Bisi Bamishe
Third-Party Insurance is a form of agreement or contract between two people or parties. It is a contract whereby one party, who is the insurer agrees, in return for a consideration called the premium to pay the other party, called the insured, a certain sum of money when a uncertain event, loss or damage occurs. However, the insured who is also known as the policy holder, must pay an amount of money which is the premium. Failure to pay premium means breach of contract between the parties. If there is a loss or damage, the insurer will not be able to indemnify the loss.
For many people, car is one of the biggest assets they own. It provides comfort or luxury and the convenience of getting one from point A to B. There are various premium owners of vehicles should pay. As the premium differs, so also the amount of claim the insurer will pay for indemity.
For all motorists plying Nigerian roads, there are two commonly known types of motor insurance covers. They are Third Party Motor Insurance and Comprehensive Insurance covers.
Third Party insurance is one under which the insurer (the second party) agrees to indemnify the insured (the first party or owner of the insured vehicle) if he is liable for injuries done to another person (the third party) who is not a party to the contrac. Such insurance policies cover losses that result from acts or omissions of the insured that are deemed negligent and result in damage to the person, property or interests of other persons.
A third party includes every other person except the contracting party to the insurance contract. He could be a passenger in the insured vehicle or in another vehicle or a person walking along a road in the vicinity of the accident that was injured.

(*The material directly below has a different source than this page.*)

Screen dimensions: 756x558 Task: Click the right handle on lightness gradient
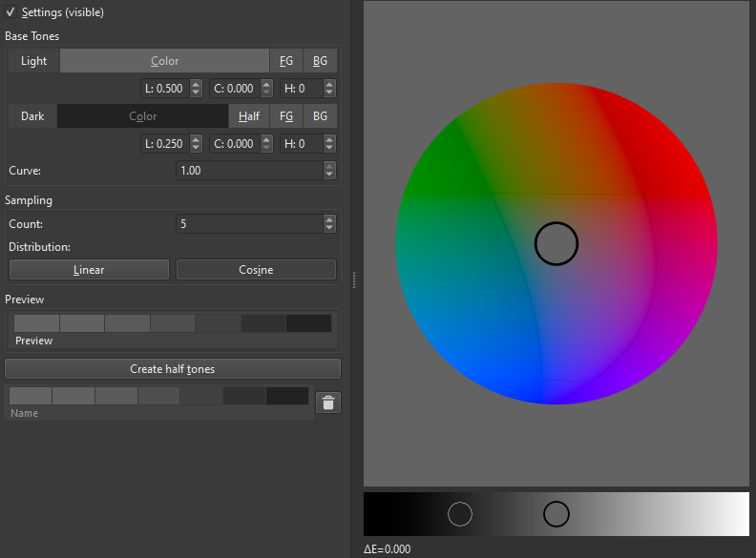[x=557, y=514]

When there is an accident to a third party leading to a bodily injury or death insurance company will settle the expenses.
Currently, owners of private cars are expected to N15,000 premium per year to enjoy certain benefits. For example, the insurer will pay up to ₦3 million for damage caused by policy holder to the vehicle belonging to the third party.
This means that the insurance company will pay up to ₦3 million if your vehicle causes damage to another person /third party’s property. Depending on the terms in your policy, you can even get refund of legal fees, if you are prosecuted in court over an accident. Also, lt holds a resale value and may serve as a source of primary or secondary income or in other cases, it may serve the purpose of a collateral depedning on the circumstances.
Commenting on these benefits of third party insurance, a motorist, Mr Oladimeji Adeyi said, “lt is good that there is an increase in the rate of Third party motor insurance policy. For three decades, there has never been a review of the rate we paid. I am a car owner of over 40years.
We all know what is happening in our country today. Inflation has gone up, prices of goods and services have skyrocketed. So, when the new rate were announced in January this year, it was not a surprise. With these rates, insurance companies will be able to pay what is commensurate with premium paid by their clients.”
Still under Third Party insurance, owners of Staff Buses will pay N20,000 premium for N3 million when there is a claim. Special types vehicles are expected to pay N20,000 premium for a N3 million claim. “Special types” are vehicles such as cranes or forklift trucks that aren’t easily spotted on the road but are used for unique commercial purposes. Owned goods vehicles now pays N20,000 premium annually to be able to enjoy a N5 million claim.
However, to enjoy these benefits, motorists must ensure they pay their annual premium. This will also save them from police harassment on the road.